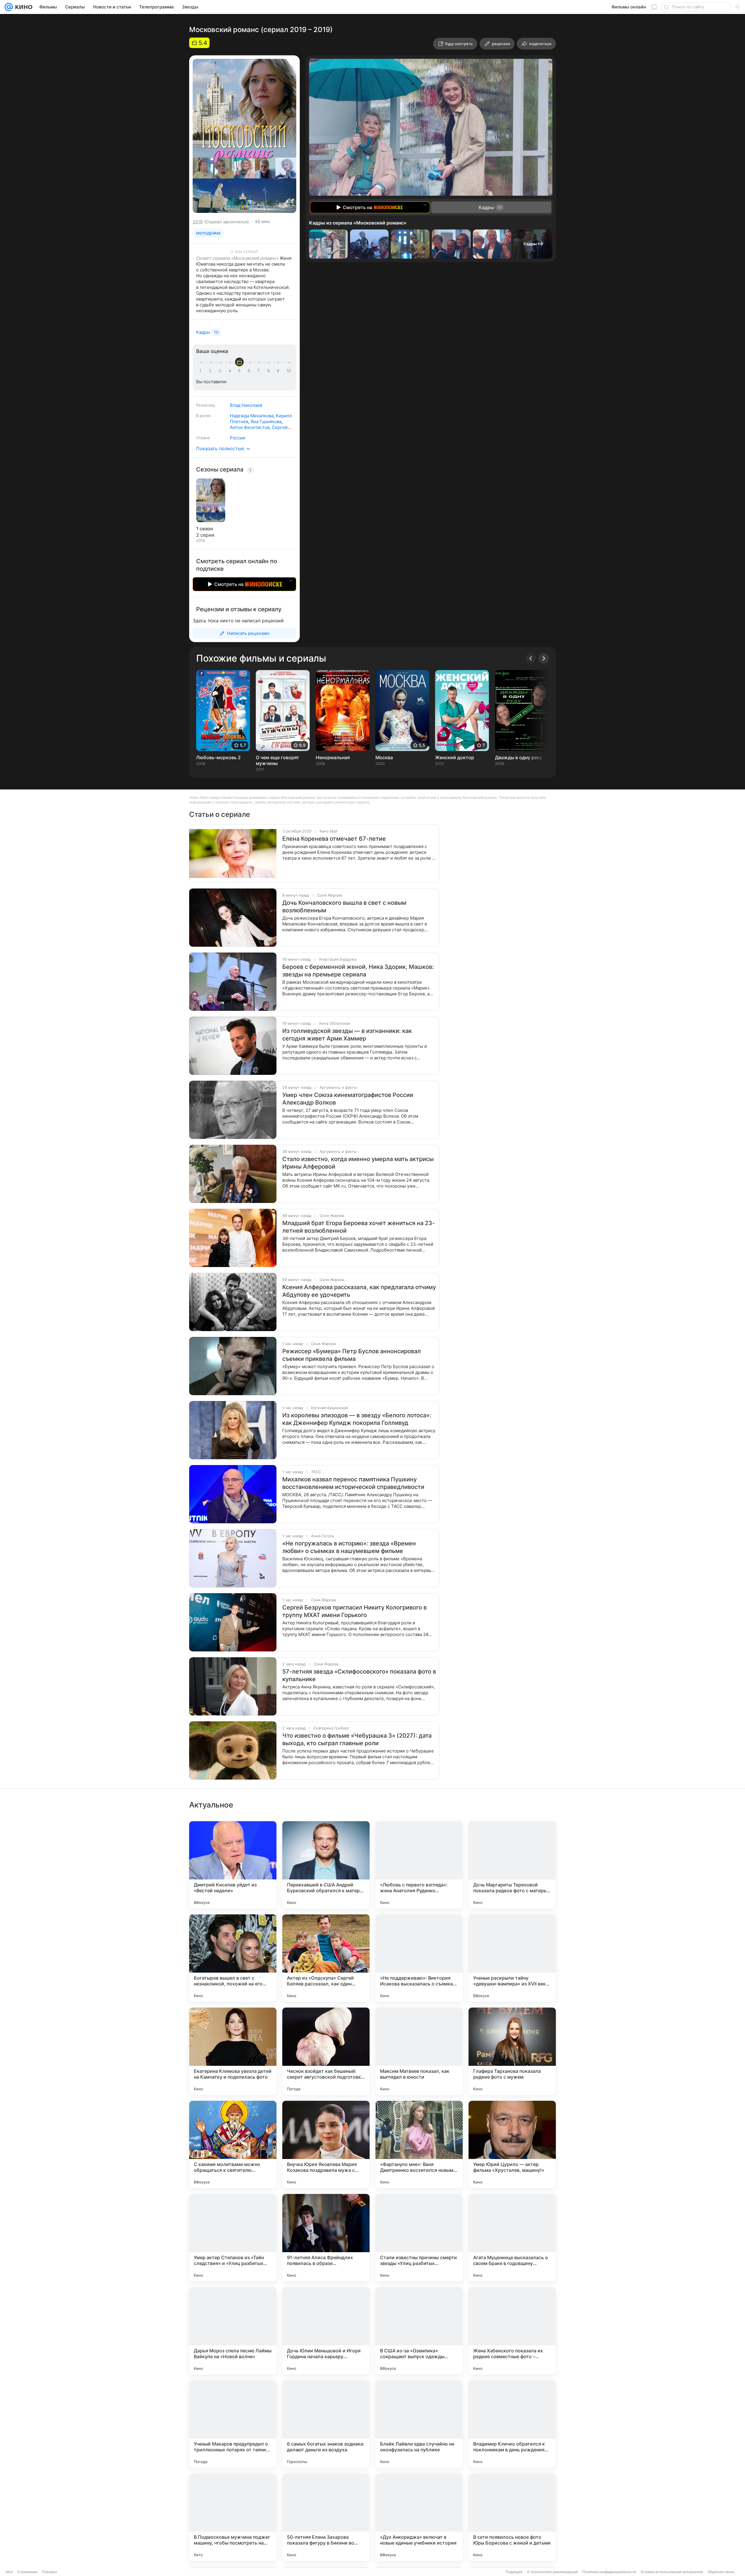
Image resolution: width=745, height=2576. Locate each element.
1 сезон (204, 528)
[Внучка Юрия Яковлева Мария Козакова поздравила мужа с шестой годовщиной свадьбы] (326, 2144)
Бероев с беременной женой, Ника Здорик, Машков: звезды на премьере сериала (358, 970)
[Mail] (9, 7)
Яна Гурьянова (266, 421)
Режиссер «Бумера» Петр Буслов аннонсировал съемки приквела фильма (351, 1355)
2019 (198, 222)
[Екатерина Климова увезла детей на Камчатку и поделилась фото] (232, 2051)
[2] (211, 370)
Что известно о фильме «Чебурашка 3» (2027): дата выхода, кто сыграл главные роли (357, 1739)
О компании (27, 2572)
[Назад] (531, 658)
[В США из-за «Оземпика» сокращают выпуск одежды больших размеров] (419, 2330)
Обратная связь (721, 2572)
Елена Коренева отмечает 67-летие (334, 838)
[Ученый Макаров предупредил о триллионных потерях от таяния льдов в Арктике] (232, 2424)
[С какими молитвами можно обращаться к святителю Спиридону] (232, 2144)
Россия (237, 438)
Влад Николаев (246, 405)
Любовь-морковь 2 (218, 757)
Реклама (49, 2572)
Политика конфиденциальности (609, 2572)
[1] (201, 370)
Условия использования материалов (672, 2572)
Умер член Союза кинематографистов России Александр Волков (347, 1098)
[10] (288, 370)
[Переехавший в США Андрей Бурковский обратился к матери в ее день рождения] (326, 1865)
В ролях (203, 415)
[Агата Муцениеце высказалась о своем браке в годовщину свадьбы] (512, 2237)
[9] (279, 370)
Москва (384, 757)
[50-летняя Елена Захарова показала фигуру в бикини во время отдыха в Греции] (326, 2517)
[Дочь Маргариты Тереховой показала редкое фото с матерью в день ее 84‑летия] (512, 1865)
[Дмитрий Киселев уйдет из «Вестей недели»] (232, 1865)
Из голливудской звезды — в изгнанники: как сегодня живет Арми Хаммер (347, 1034)
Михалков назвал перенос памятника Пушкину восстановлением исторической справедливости (353, 1483)
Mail (9, 2572)
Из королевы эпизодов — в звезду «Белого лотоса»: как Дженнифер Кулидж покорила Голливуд (356, 1419)
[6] (250, 370)
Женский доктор (454, 757)
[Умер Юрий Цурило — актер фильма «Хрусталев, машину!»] (512, 2144)
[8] (269, 370)
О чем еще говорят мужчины (277, 760)
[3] (221, 370)
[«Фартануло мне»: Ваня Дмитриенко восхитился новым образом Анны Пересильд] (419, 2144)
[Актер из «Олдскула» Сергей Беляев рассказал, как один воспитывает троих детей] (326, 1958)
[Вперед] (543, 658)
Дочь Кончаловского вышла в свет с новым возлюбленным (344, 906)
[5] (240, 370)
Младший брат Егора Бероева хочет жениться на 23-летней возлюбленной (358, 1227)
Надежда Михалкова (252, 415)
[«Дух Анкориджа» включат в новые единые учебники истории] (419, 2517)
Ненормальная (333, 757)
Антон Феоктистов (249, 427)
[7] (259, 370)
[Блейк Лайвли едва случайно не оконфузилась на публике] (419, 2424)
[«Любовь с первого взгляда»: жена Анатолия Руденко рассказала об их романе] (419, 1865)
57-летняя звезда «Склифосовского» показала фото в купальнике (359, 1675)
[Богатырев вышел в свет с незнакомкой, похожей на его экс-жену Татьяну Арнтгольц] (232, 1958)
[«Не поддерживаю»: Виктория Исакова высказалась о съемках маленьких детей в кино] (419, 1958)
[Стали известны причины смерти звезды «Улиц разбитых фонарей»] (419, 2237)
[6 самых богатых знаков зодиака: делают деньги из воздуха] (326, 2424)
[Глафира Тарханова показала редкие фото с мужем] (512, 2051)
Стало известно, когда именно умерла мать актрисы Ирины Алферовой (358, 1163)
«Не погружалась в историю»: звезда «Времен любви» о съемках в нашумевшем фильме (349, 1547)
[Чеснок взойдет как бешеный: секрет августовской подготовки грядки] (326, 2051)
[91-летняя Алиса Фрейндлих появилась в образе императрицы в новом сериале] (326, 2237)
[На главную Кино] (22, 7)
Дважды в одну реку (518, 757)
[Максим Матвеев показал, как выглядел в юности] (419, 2051)
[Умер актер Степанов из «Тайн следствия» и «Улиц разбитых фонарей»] (232, 2237)
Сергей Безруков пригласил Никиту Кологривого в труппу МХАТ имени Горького (354, 1611)
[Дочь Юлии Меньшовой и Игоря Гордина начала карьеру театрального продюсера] (326, 2330)
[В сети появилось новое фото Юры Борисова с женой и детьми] (512, 2517)
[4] (230, 370)
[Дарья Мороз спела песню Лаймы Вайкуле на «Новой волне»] (232, 2330)
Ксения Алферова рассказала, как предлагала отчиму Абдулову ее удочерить (359, 1291)
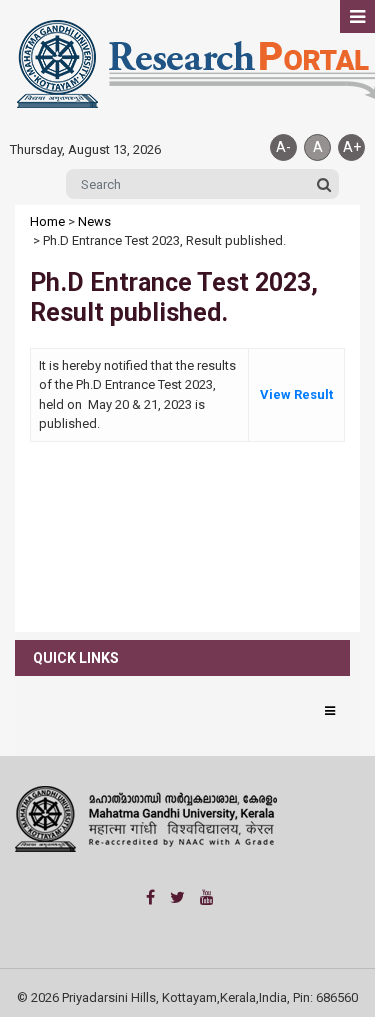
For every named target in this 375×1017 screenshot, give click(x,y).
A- (283, 147)
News (94, 221)
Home (47, 221)
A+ (352, 147)
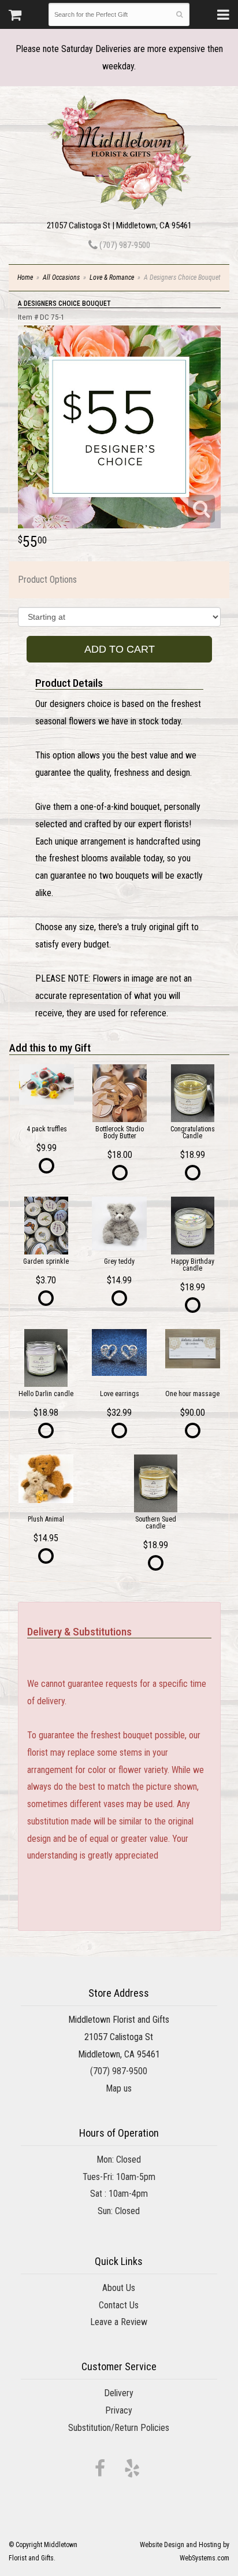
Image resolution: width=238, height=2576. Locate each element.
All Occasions (61, 277)
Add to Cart (119, 649)
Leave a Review (118, 2321)
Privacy (118, 2410)
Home (25, 277)
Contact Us (119, 2305)
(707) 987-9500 (124, 245)
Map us (119, 2088)
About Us (118, 2287)
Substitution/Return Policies (118, 2427)
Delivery (118, 2393)
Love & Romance (112, 277)
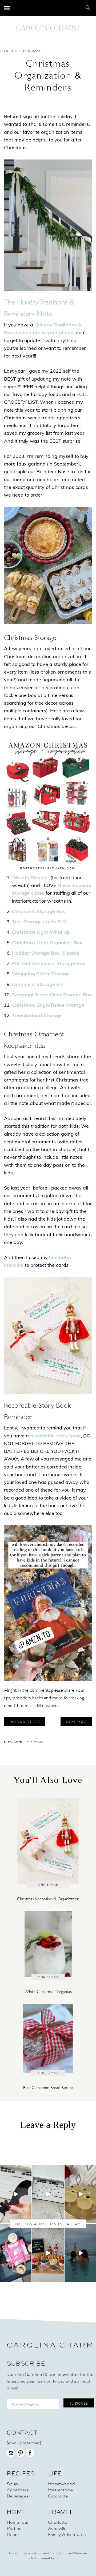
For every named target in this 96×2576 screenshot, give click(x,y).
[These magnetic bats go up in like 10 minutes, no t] (48, 2194)
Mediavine (62, 2558)
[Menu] (7, 8)
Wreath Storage (30, 878)
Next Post (76, 1721)
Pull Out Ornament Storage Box (48, 964)
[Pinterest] (20, 2455)
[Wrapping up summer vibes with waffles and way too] (48, 2253)
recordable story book (55, 1436)
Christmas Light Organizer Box (47, 943)
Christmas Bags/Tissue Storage (48, 1005)
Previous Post (24, 1721)
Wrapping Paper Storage (41, 974)
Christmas (35, 1742)
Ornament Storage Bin (38, 985)
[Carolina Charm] (48, 28)
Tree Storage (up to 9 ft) (40, 922)
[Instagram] (11, 2455)
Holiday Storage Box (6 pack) (45, 953)
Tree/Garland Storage (37, 1016)
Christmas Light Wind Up (41, 932)
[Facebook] (30, 2455)
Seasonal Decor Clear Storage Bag (52, 995)
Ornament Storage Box (38, 912)
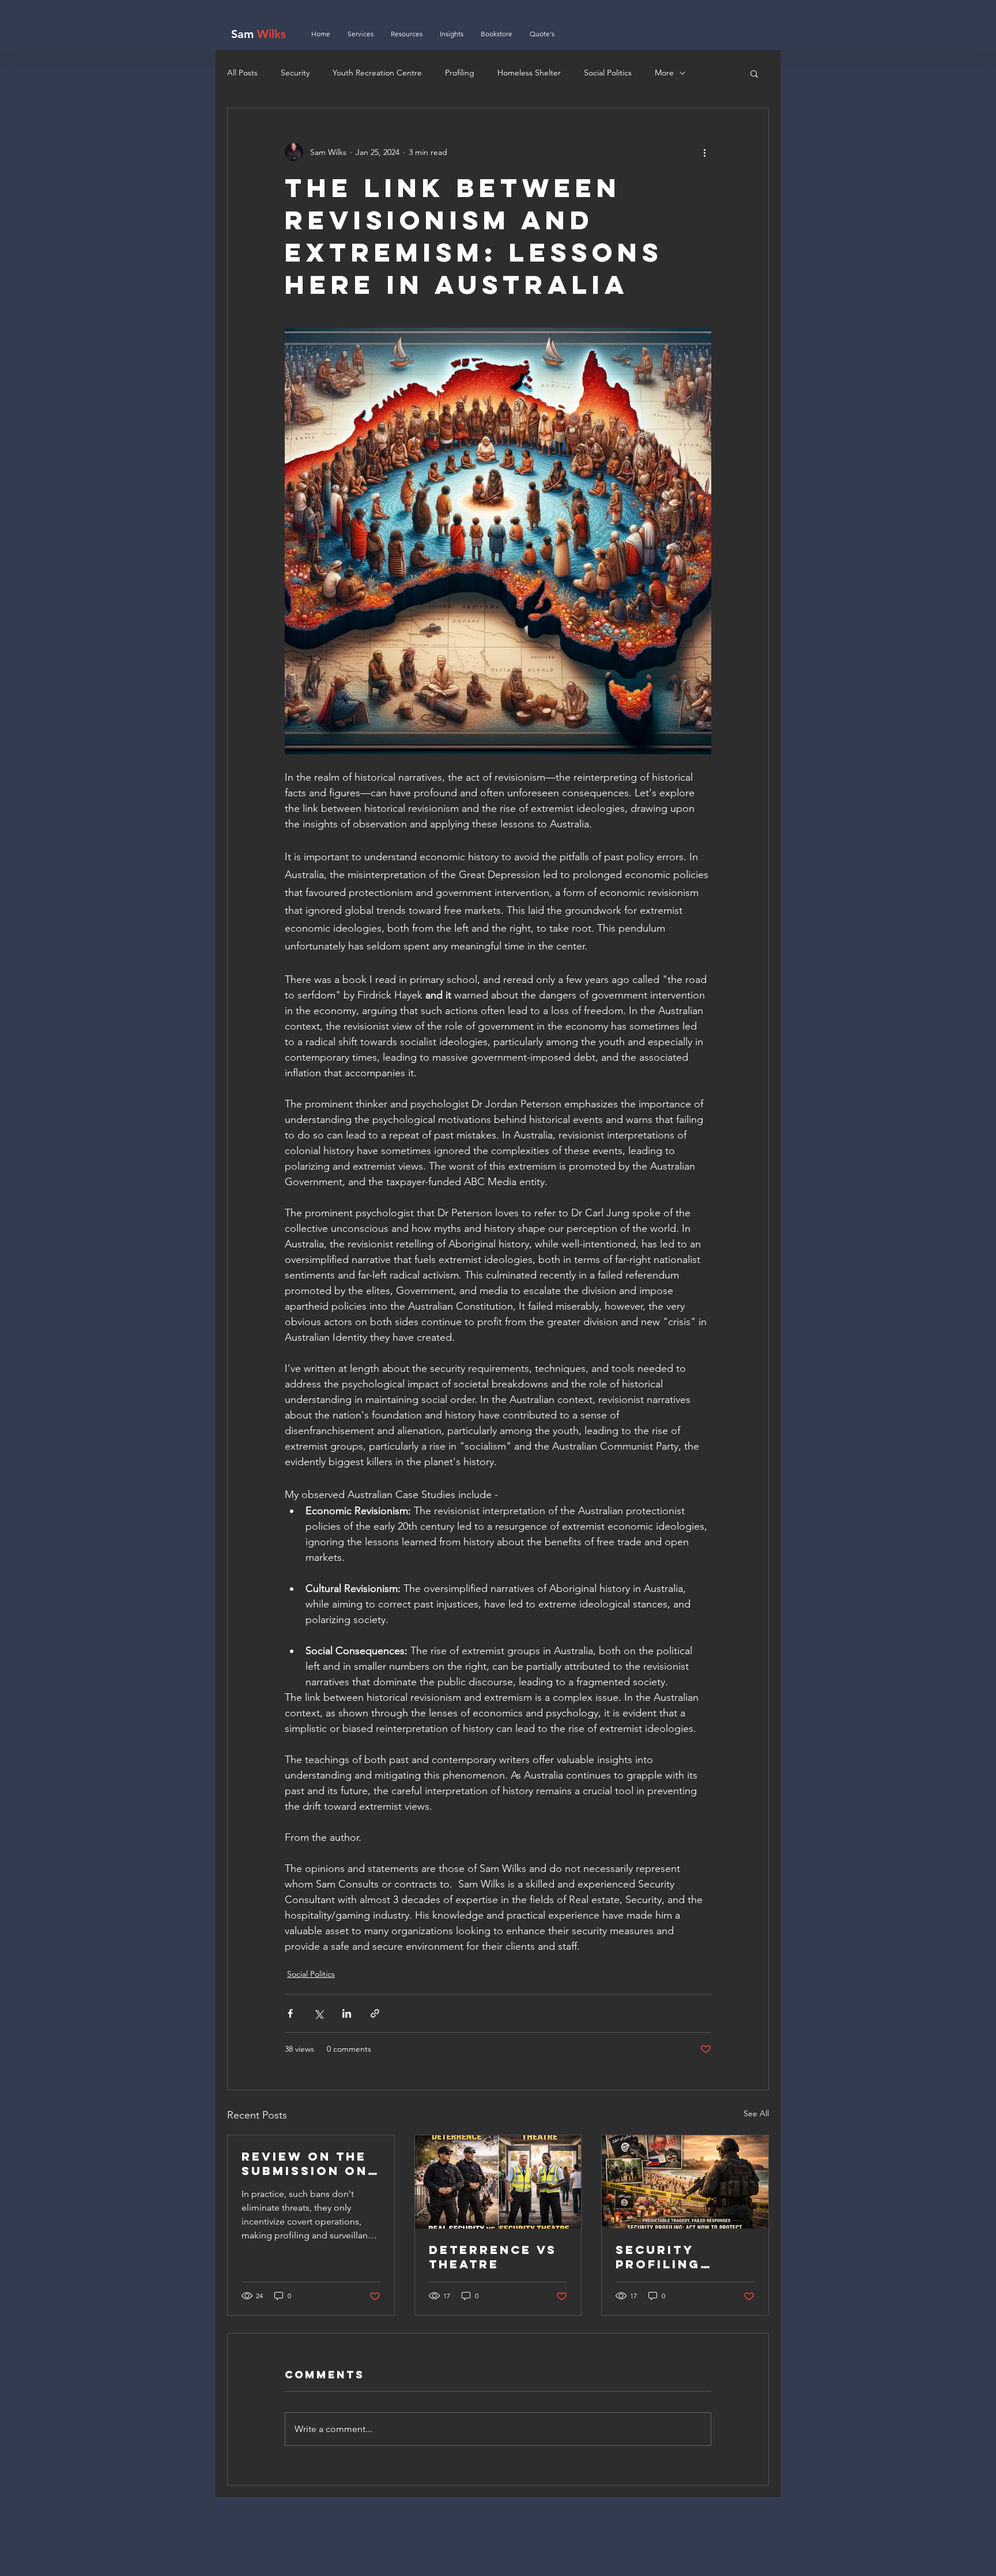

## Exercise goal
Look through the records above for the string "детей", then copy every line that has it.

## Answer to this exercise
[Екатерина Климова увезла детей на Камчатку и поделилась фото] (232, 2051)
[Актер из «Олдскула» Сергей Беляев рассказал, как один воспитывает троих детей] (326, 1958)
[«Не поддерживаю»: Виктория Исакова высказалась о съемках маленьких детей в кино] (419, 1958)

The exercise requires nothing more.